Le nouveau milieu s’est révélé dur et cruel. « L’argent pétrifie le cœur », explique Hélène Grégoire. Elle ne donne pas de nom à son premier mari. Elle ne mentionne pas non plus la ville où ils vivaient. Il n’y a pas de dates pour ce chapitre. « NN », écrit le « Dictionnaire historique de la Suisse » : « Nom inconnu » .
Après son divorce, la jeune femme de trente ans doit se débrouiller à l’étranger. « Avec l’outil des pauvres : les mains », explique-t-elle.

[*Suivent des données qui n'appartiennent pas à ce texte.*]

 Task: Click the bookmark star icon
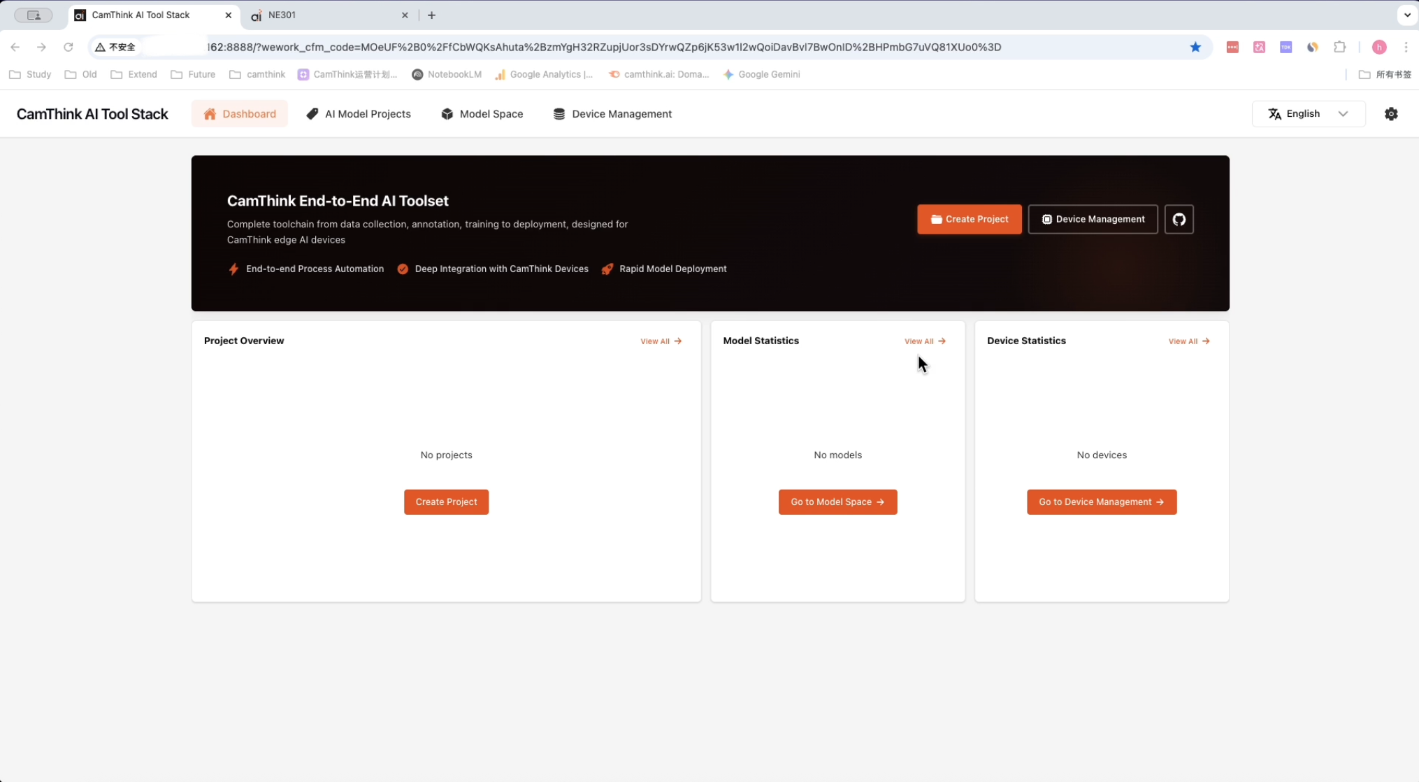click(x=1195, y=47)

Elle trouve du travail dans un café. Oh, rien de bien noble. Juste nettoyer le sol. Puis elle travaille comme vendeuse dans une boulangerie. Un jeune homme de son village natal y entre. Il a appris le métier de boulanger et cherche maintenant une vendeuse pour monter sa propre affaire au Havre. La femme qu’il a épousée est trop faible pour cela.
Le nouveau magasin marche bien. Hélène gagne de l’argent. Elle a l’idée de vendre des biscuits, et le boulanger trouve une recette si excellente que les deux peuvent monter une fabrique. Mais la Seconde Guerre mondiale les contraint à fuir. La petite communauté passe cinq ans au Canada, puis s’installe pour cinq ans aux États-Unis. Là, ils remontent financièrement la pente.

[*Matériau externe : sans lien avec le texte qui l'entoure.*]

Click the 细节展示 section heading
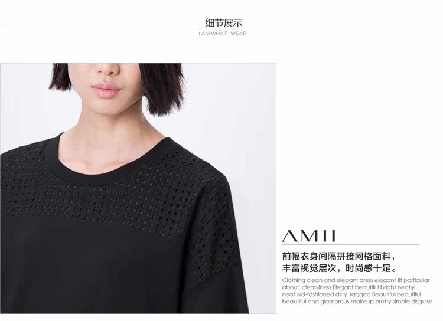443x321 pixels. coord(223,22)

Pour finir, Hélène vient en Suisse. Elle se marie avec l’organiste Lucien Grégoire et tombe en dépression pendant cinq ans. Pour l’occuper, son époux lui organise des leçons d’écriture auprès du professeur de français neuchâtelois Roger-Louis Junod. Après quelques rédactions, elle peut choisir librement son sujet. Elle commence à décrire son enfance. Les phrases se forment d’elles-mêmes. Il suffit de suivre le flot des souvenirs. Quand Hélène Grégoire écrit, elle vit. Quand elle n’écrit pas, elle est morte. Le manuscrit reçoit le titre « Poignée de terre ». Il est achevé en 1950.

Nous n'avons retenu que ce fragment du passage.